With the NHL changing its draft format to a two-day event, only rounds 1-3 will take place on Saturday this year. Here is a list of my picks of collegiate players to don NHL jerseys come Saturday afternoon.
Chuck Kobesew, Boston College: It would be an extreme upset, he could very well be the top college pick in the draft. He may go as high as top 10 in this European-laden draft.
Mike Komisarek, Michigan: Look for this focused and larger-than-life defenseman to be a top 10 or early teens first-round pick.
R.J. Umberger, Ohio State: College hockey got seven first-rounders last year, but Umberger may round out the first-round talent this year.

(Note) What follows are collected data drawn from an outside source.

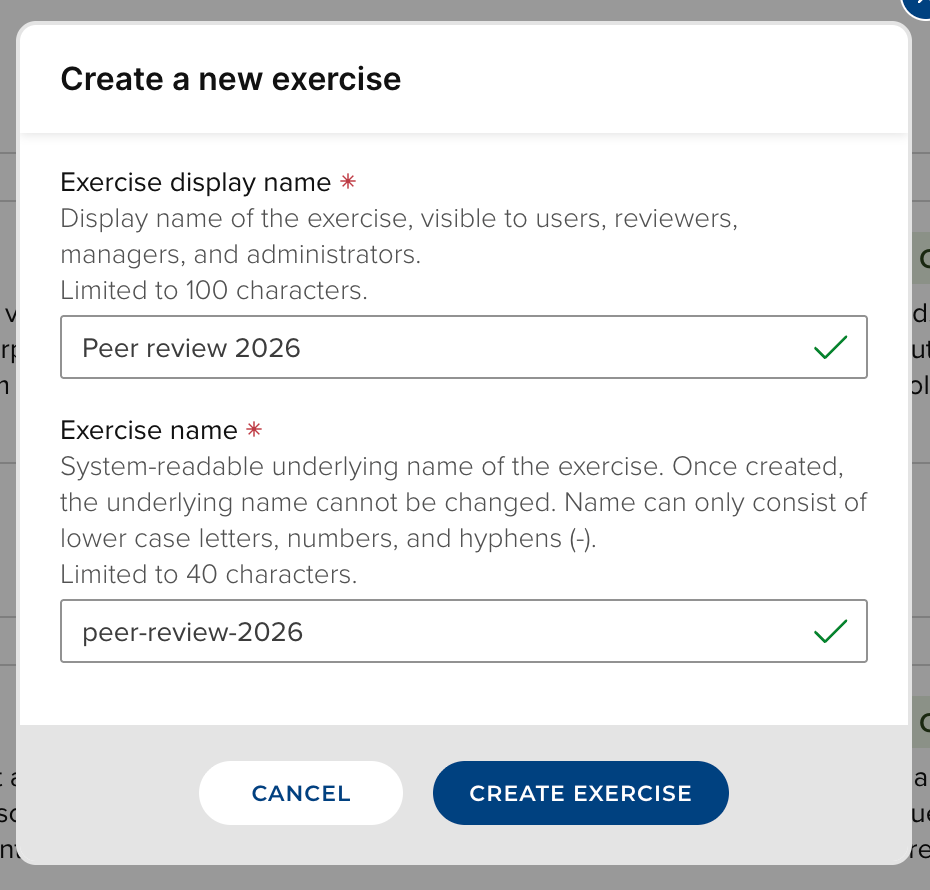Click the red asterisk beside Exercise name label
The image size is (930, 890).
tap(255, 431)

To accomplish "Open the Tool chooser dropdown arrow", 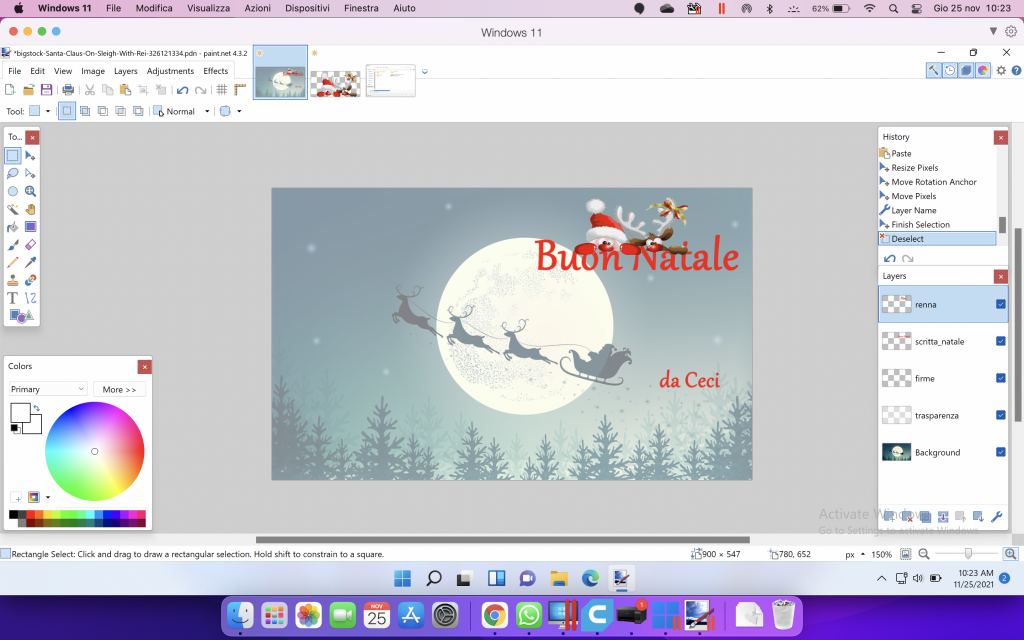I will click(x=49, y=111).
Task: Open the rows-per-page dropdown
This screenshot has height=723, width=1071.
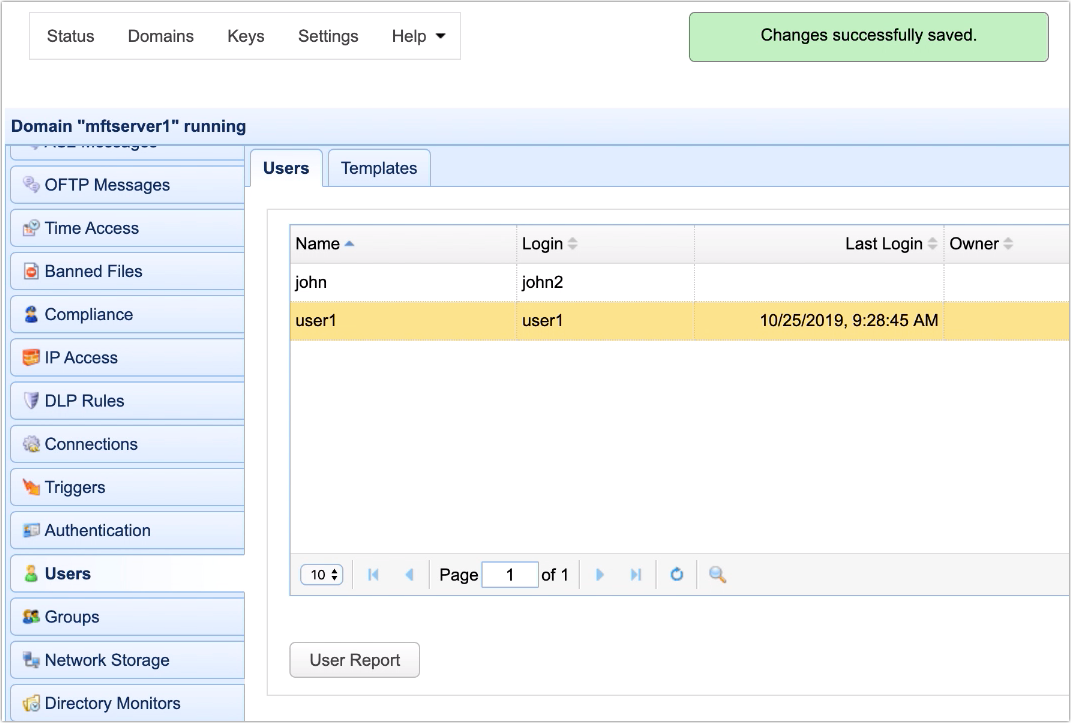Action: [321, 574]
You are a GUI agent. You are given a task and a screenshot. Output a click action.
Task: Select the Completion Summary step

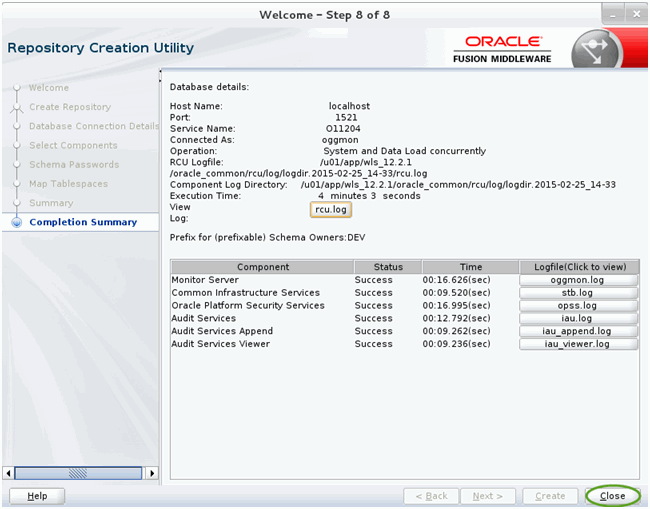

Probably a mid-to-late first round pick.
Tim Jackman, MSU-Mankato: Jackman might surprise us because of his sheer size. If someone needs a power forward, a first-round pick isn’t out of the question. Some scouts, however, have questioned his true ability.
Mike Cammalleri, Michigan: Like Jackman, certainly has first-round potential, but the European influence this year might bump him to round two. Not bad, though, for a CSB ranking of 40.
Dave Steckel, Ohio State: Probably just a little shy of reaching the potential NHL teams would need to see to pick in round one. Definitely a second-round pick.
Frantisek Skladany, Boston University: Not even ranked in the CSB top-100, Skladany could be the highest moving college player. To end up a Saturday pick would be an upset, but very possible.
Ben Eaves, Boston College,: This pint-size player has definite first- or second-round skill, but lacks the size. Early-to-late third round would be a good position for this talented prospect.
Patrick Sharp, Vermont : Ranked 72 by the CSB, don’t be surprised to see this Catamount make a top-three round appearanace. He is aided by an excellent second-half to his freshman campaign.
Paul Lynch, Maine (incoming): This northward bound Black Bear has a 6-foot-4 frame and plays with every ounce of it. His size alone makes him a potential third-round pick, even though he’s unproven.